Definition 1: Given linear programming problem (LP) $\max\left\{\left \langle c,x\right \rangle| Ax=b, x \geq 0\right\}$. Then its dual is $\min\left\{\left \langle b,u \right \rangle | A^Tu \geq c\right\}$
Definition 2: Given (LP) $\max\left\{\left \langle c,x \right \rangle | A_1x=b_1, \,\, A_2x \leq b_2, \,\, x \geq 0\right\}$. Then its dual is $\min\left\{\left \langle \begin{pmatrix} b_1\\ b_2 \end{pmatrix}, \begin{pmatrix} v\\ w \end{pmatrix} \right \rangle | A_1^Tv + A_2^Tw \geq c, \,\, w \geq 0\right\}$
I'm trying to show that both definitions are equivalent but I don't know how to do it? If I look at both, the only slight difference seems to be that in Def 1 you have a whole matrix $A$ but in Def 2 you have several submatrices $A_1, A_2$ that will form one matrix together (probably the same one as in Def 1.
But really no idea how this can be "shown"..? : / Maybe it's sufficient to choose an example and apply both definitions on it and if you get the same result, it's equivalent?
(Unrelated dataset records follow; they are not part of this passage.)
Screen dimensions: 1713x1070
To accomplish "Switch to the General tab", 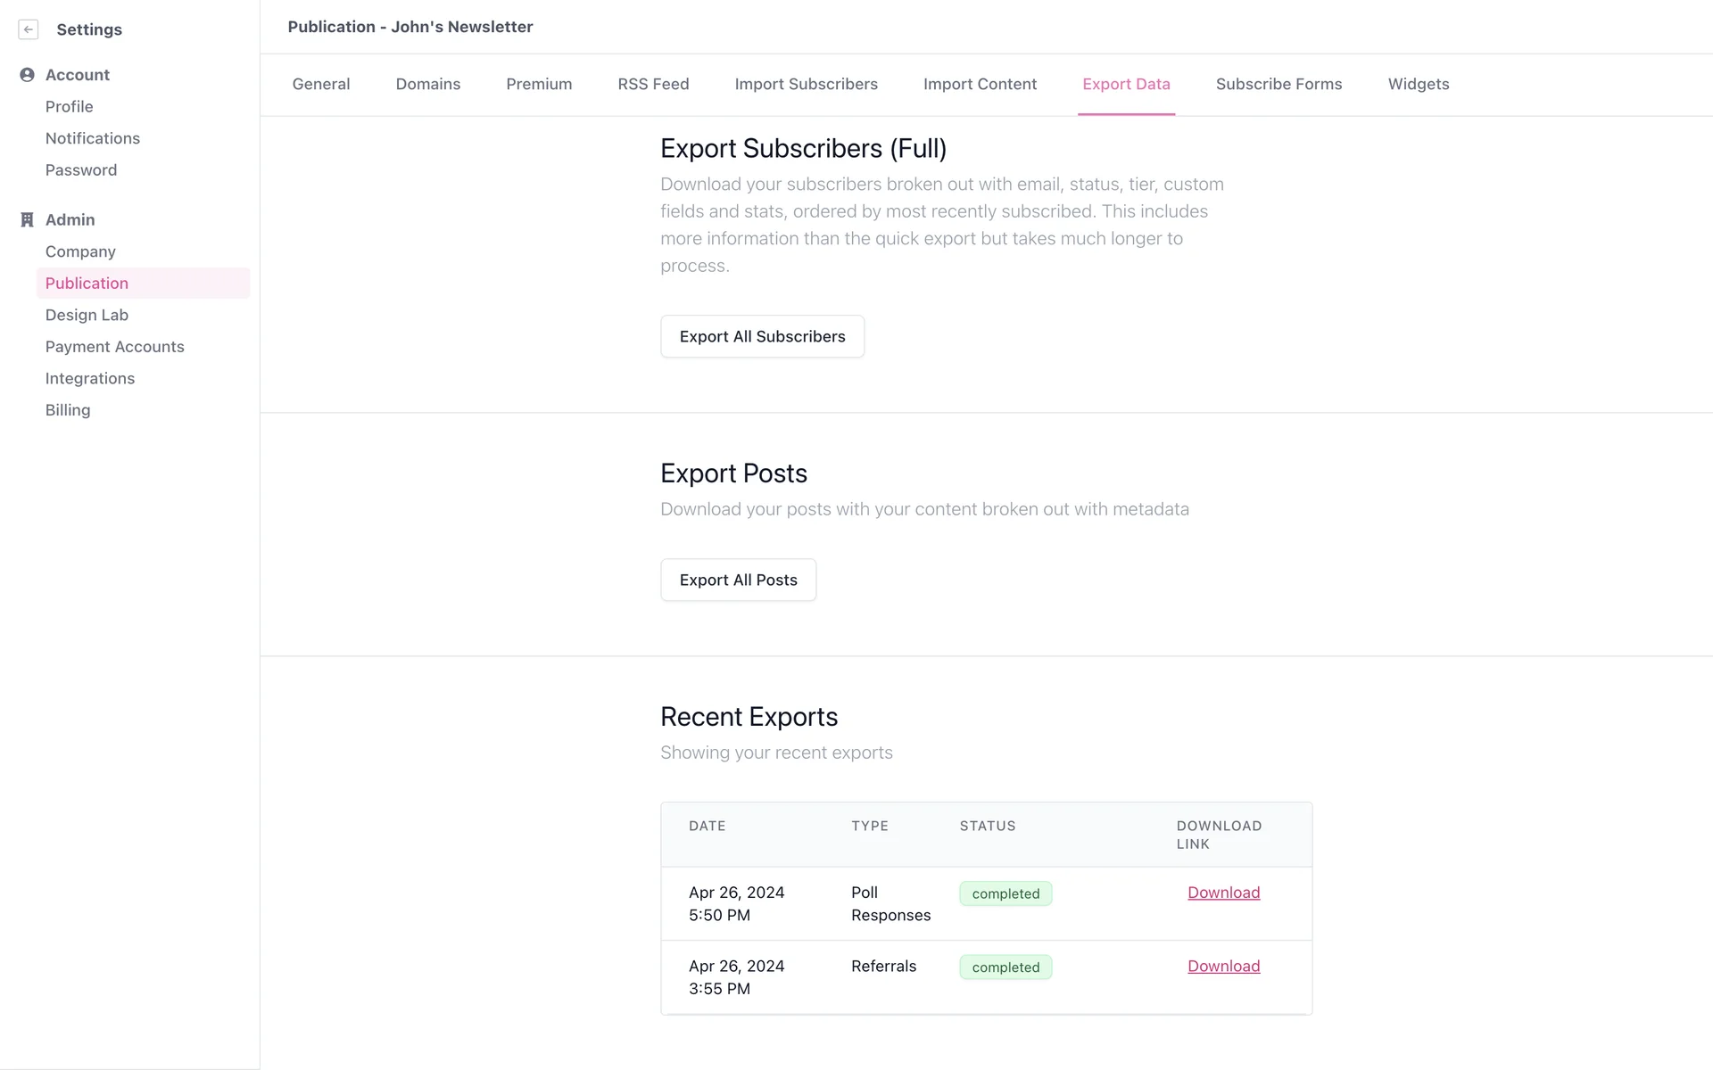I will pos(320,84).
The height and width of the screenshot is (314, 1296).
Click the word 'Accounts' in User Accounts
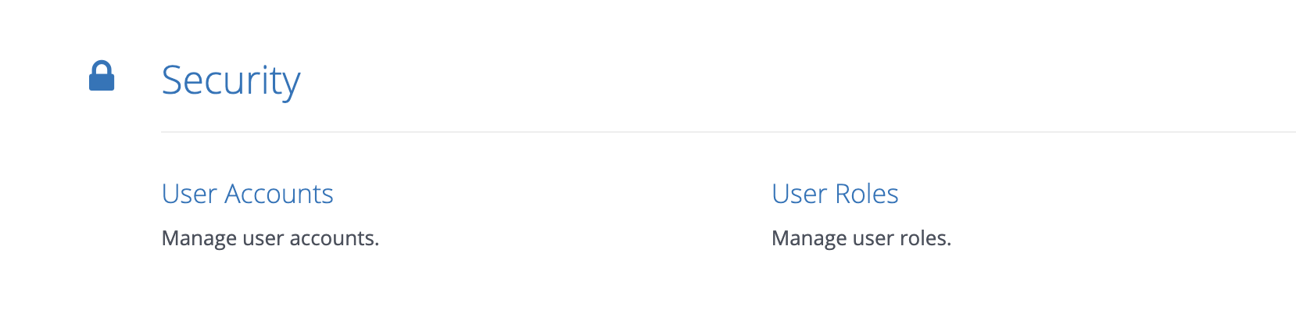279,194
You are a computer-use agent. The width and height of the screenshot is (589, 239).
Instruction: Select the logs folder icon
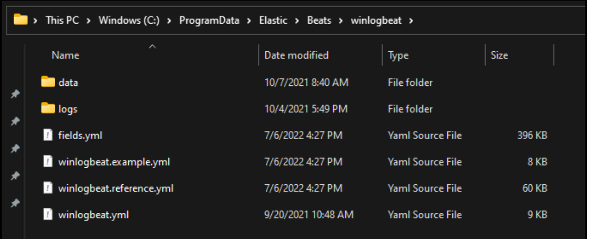point(48,109)
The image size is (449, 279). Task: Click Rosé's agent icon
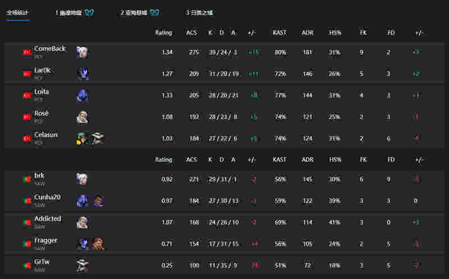point(83,117)
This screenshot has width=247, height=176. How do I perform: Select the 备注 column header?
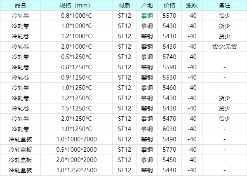point(224,5)
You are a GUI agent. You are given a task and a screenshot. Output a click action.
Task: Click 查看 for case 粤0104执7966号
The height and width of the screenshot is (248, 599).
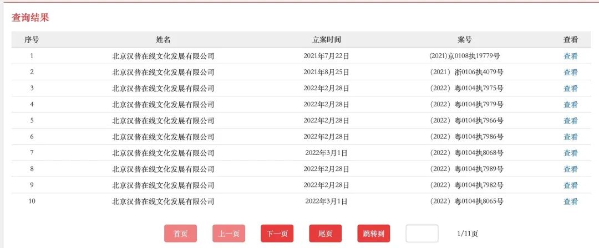[x=570, y=121]
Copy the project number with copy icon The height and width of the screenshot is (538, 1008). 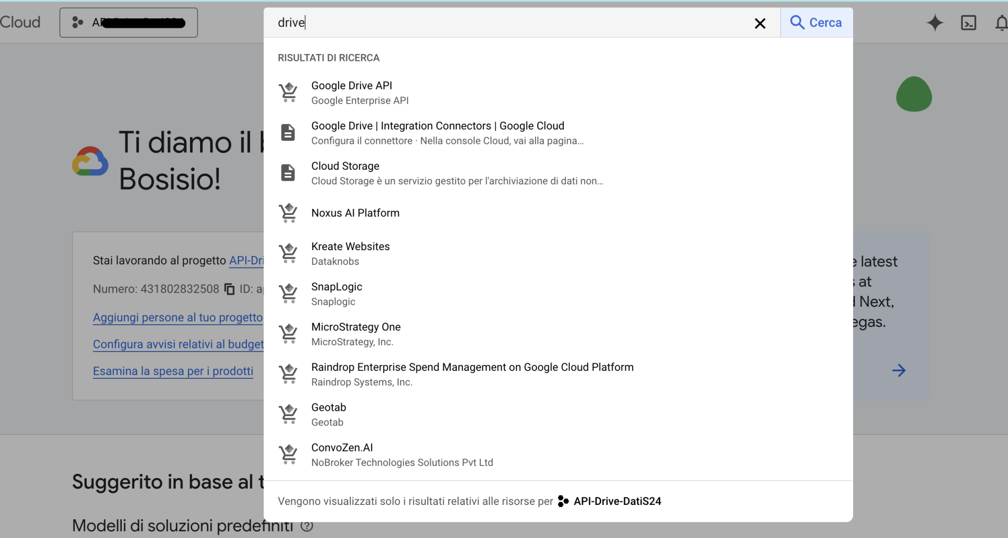229,289
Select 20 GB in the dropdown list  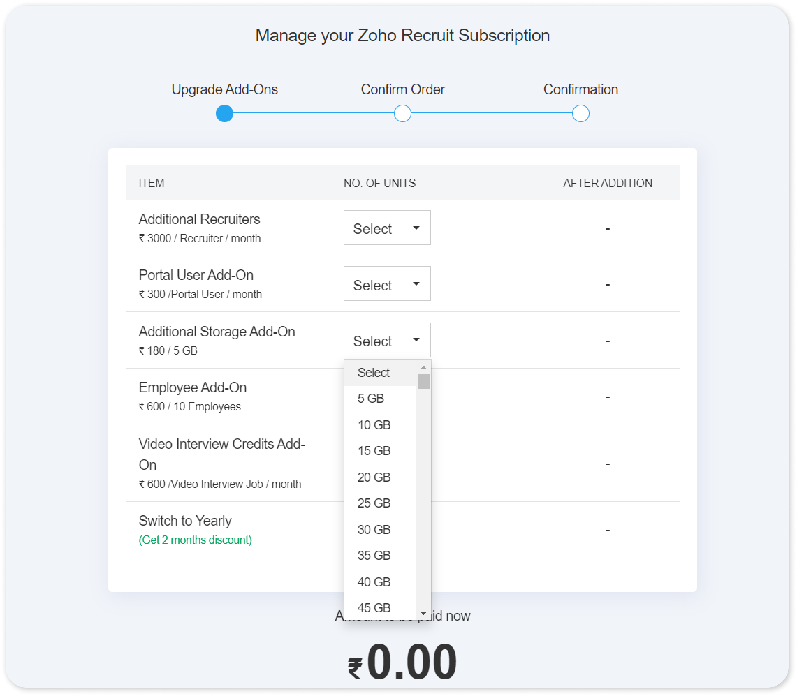click(374, 477)
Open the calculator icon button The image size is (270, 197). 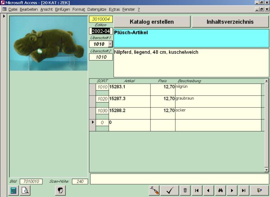(x=14, y=191)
Or this is not enough to "show" something?
Given a maximization problem of the form in definition $1$. Let us try to convert it into a maximization problem in the second form, and check the duality form definition $2$ is the same as duality in definition $1$.
We let $A_1=A$, $b_1=b$, $A_2=0$, $b_2$ be any nonnegative vector, then the dual accoding to Definition $2$ is
$$\min\left\{\left \langle \begin{pmatrix} b_1\\ b_2 \end{pmatrix}, \begin{pmatrix} v\\ w \end{pmatrix} \right \rangle | A_1^Tv + 0^Tw \geq c, \,\, w \geq 0\right\}$$
Also recall that $b_2$ is nonnegative and letting $w$ taking any positive value would only increases the objective function of the minimization problem. Hence the optimal $w$ must take value $0$. Hence it reduces to the dual in the first definition.
Similarly, given a maximization problem of the form in definition $2$. Let us try to convert it into a maximization in the form of the first definition by introducing slack variable $s$.
$$\max\left\{\left \langle c,x \right \rangle | A_1x=b_1, \,\, A_2x \leq b_2, \,\, x \geq 0\right\}\\=\max\left\{\left \langle \begin{pmatrix}c\\0 \end{pmatrix},\begin{pmatrix}x \\s\end{pmatrix} \right \rangle | \begin{pmatrix}A_1 & 0 \\ A_2 & I\end{pmatrix}\begin{pmatrix}x \\ s\end{pmatrix}=\begin{pmatrix}b_1 \\ b_2 \end{pmatrix} \,\, \begin{pmatrix}x \\s\end{pmatrix} \geq 0\right\}$$
Now, we use the dual in the first definition, we obtain
$$\min\left\{\left \langle \begin{pmatrix}b_1\\b_2 \end{pmatrix},\begin{pmatrix}v \\w\end{pmatrix} \right \rangle | \begin{pmatrix}A_1^T & A_2^T \\ 0 & I\end{pmatrix}\begin{pmatrix}v \\ w\end{pmatrix}\ge\begin{pmatrix}c \\ 0 \end{pmatrix} \right\}$$
which is equivalent to the dual stated in definition $2$.